The death of author Mark Minnie may have elevated interest in his book tenfold. It has also drawn widespread suspicion of foul play that is, ironically, an amplified echo of the strange circumstances surrounding the “suicide” of two key characters in "The Lost Boys of Bird Island."
Minnie was found with a bullet wound to the head, and a firearm near his body, a near replica of the deaths of Dave Allen, the first of the Bird Island paedophile ring to “sing” after being found in possession of pornography and arrested for statutory rape, and John Wiley, then minister of environmental affairs and tourism, found on his bed and shot through the temple.
But let’s start at the beginning.
As part of an international probe into child-sex and pornography, a computer engineer was arrested in 2015, causing an inquiry that eventually brought this book.
In the foreword, Marianne Thamm says previous exposures in South Africa seldom made headlines, because of the secrecy of the crimes, and because the predatory adults were often in powerful or respected positions. In 1986/87 an allegation against three Cabinet ministers suspected of abusing boys briefly surfaced, then disappeared.
At that time there was vicious intimidation of journalists, editors and political opponents, and also political assassinations by death squads. Conversely, disinformation could be used to discredit government officials. The authors, former narcotics detective Mark Minnie and investigative journalist Chris Steyn, spent much time investigating the case independently of each other. Thirty years later, their narratives have been brought together – by the publisher Tafelberg - in this explosive expose.
The pair convincingly claim they have finally ripped the veil off the horrendous story of official complicity in the criminal abuse, rape and possible murder of children, mainly black and drug-dependent , who were frequently taken to Bird Island off Port Elizabeth by helicopter (sometimes military) to “entertain” men of power.
Minnie tells his story first in direct, salty language, and includes incidents from his tough personal life in Port Elizabeth, including having been raped by two teens as a boy – possibly explaining his tenacity in pursuing perpetrators. An agitated boy tells Minnie his brother is in hospital with internal injuries suffered in a sexual assault.
Investigation reveals that boys, addicted to alcohol and dagga, hang around venues popular with paedophiles. Then follows the sensational information that boys are flown to Bird Island by helicopter to pleasure men of obvious wealth or connections. It transpires that one particularly sadistic man is known to the boys as ‘Ore’, because of his prominent ears, and Minnie dubs him ‘Wingnut’.

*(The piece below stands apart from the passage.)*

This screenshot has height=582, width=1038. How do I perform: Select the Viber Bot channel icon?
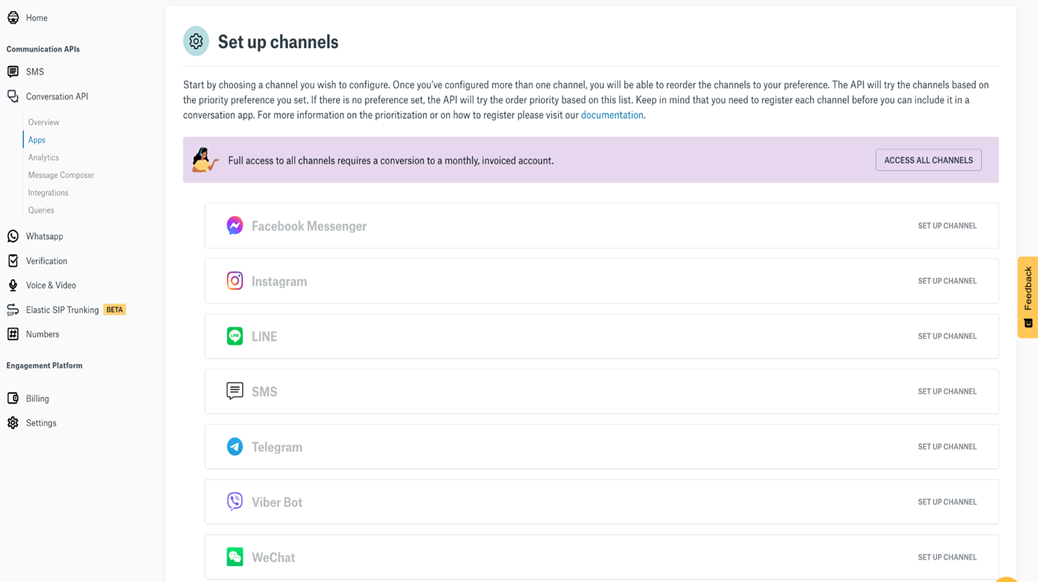[x=234, y=501]
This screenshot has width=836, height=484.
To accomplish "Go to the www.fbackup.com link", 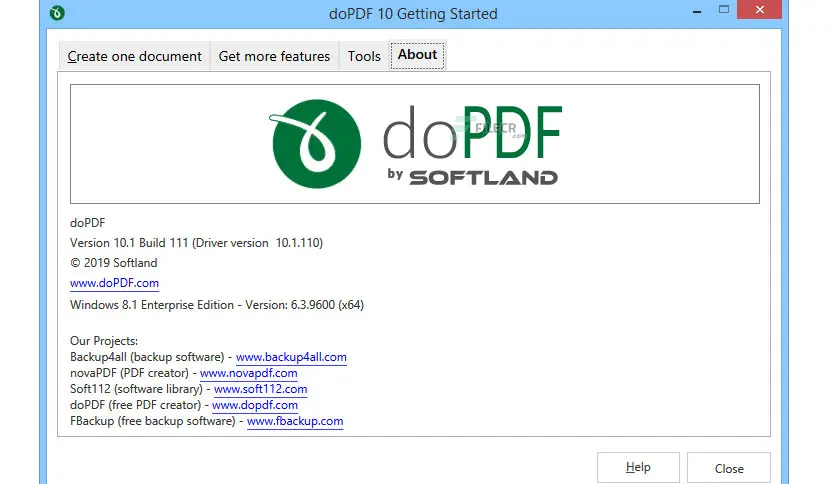I will pos(295,421).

The boys identify “Uncle” Dave Allen, charismatic Bird Island guano concession millionaire, deep sea diver and police reservist. A search of Allen’s home by Minnie reveals a hidden compartment in a cupboard, packed with child pornography. Arrested for statutory rape, he confesses. Not wishing to take the blame alone, he names three cabinet ministers – “one the second most powerful man in the country”.
But before he can turn state witness, he is found shot in the forehead. There are no powder burns. Steyn then writes that Minister of Environmental Affairs John Wiley, who for 10 years had a close relationship with Allen, is shortly afterwards an apparent shooting suicide. The death room must have been locked from the outside, as the key was missing, and notes had been hurriedly burned in the driveway.
A National Party source told Steyn that Wiley had faced blackmail several times because of his sexual orientation, and Allen had also been blackmailed. The case was muddied further when a military counter-intelligence source told Steyn that the Minister of Defence and head of the all-powerful Security Council, Magnus Malan, was the first person to enter Wiley’s room after the suicide. A close friend of Wiley for many years, Malan personally “swept” the house, then left with two boxes of effects.
A blatant cover-up by a senior State prosecutor quashes Minnie’s investigation by ordering that it be shelved, and Steyn’s piece on Wiley is virtually spiked by The Cape Times.
By now, Minnie has uncovered the infamous incident of the boy who was shot in the anus. He had been delivered by military helicopter to a whites-only hospital by three men in suits. No hospital records are kept, a nurse friend tells Minnie of utmost secrecy, and the elderly matron is given a sum of R10 000 and transferred, tearful and scared.
“High-ranking Pretoria” then demand and confiscate Minnie’s docket, and he is transferred from PE to the Soweto Riot Squad – a really dangerous job. A bullet through his windscreen, and his car going up in flames on being started by his girlfriend, show the evil intentions of what Minnie suspects is the covert and murderous Civil Co-operation Bureau.
The case was seen as a real threat to National Party election prospects at a time when the party was starting to implode, and the opposition was growing stronger.
The Bird Island fishing trips by the three ministers have been defended, and there are character references from people who knew Wiley. The name of the third ex-minister implicated, then a senior member of cabinet and touted to succeed PW Botha, has been omitted on legal advice.
You will form your own conclusions, but there is surely enough circumstantial and victims’ evidence to be convinced that his book is an honest account of a truly diabolical episode in some of the darkest days of our country’s history.